## Start DATA SECTION

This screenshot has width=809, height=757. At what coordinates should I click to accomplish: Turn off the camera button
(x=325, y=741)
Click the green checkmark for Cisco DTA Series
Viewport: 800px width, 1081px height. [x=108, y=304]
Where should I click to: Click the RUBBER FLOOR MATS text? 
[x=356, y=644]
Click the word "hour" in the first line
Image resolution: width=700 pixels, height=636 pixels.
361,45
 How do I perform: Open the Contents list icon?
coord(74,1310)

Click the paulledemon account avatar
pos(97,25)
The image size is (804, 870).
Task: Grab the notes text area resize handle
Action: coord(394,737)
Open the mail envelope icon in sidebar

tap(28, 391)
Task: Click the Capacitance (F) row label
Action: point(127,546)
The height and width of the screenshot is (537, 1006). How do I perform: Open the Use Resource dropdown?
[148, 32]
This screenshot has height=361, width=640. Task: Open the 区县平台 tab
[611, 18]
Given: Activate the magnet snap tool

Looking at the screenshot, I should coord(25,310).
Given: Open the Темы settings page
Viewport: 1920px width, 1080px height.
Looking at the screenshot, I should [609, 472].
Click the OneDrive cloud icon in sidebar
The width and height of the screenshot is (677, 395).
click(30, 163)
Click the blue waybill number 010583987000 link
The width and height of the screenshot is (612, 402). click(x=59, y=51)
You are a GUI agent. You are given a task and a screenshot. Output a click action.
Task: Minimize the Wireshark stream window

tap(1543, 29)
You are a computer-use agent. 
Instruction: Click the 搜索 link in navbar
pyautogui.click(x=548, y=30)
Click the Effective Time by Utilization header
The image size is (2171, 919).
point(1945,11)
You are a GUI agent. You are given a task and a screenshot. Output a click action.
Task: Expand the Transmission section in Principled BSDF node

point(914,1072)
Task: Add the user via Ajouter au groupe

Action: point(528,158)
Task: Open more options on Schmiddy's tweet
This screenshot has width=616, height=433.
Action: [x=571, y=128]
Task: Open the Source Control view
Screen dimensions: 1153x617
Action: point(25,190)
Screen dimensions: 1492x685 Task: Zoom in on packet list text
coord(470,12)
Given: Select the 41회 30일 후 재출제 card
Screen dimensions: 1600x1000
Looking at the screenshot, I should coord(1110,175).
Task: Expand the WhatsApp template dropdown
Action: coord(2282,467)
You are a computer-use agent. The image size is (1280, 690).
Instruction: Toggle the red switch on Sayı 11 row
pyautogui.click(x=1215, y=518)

## End DATA SECTION

- _WHAT NEEDS TO BE DONE_
Can you update the lines that begin at the one containing "Click the green" and stop after the one containing "Action: coord(394,737)", replacing "checkmark" with "tick" and leaving everything else unchanged?

- _REPLY TO THE EXERCISE_
Click the green tick for Cisco DTA Series
Viewport: 800px width, 1081px height. [x=108, y=304]
Where should I click to: Click the RUBBER FLOOR MATS text? 
[x=356, y=644]
Click the word "hour" in the first line
Image resolution: width=700 pixels, height=636 pixels.
361,45
 How do I perform: Open the Contents list icon?
coord(74,1310)

Click the paulledemon account avatar
pos(97,25)
The image size is (804, 870).
Task: Grab the notes text area resize handle
Action: coord(394,737)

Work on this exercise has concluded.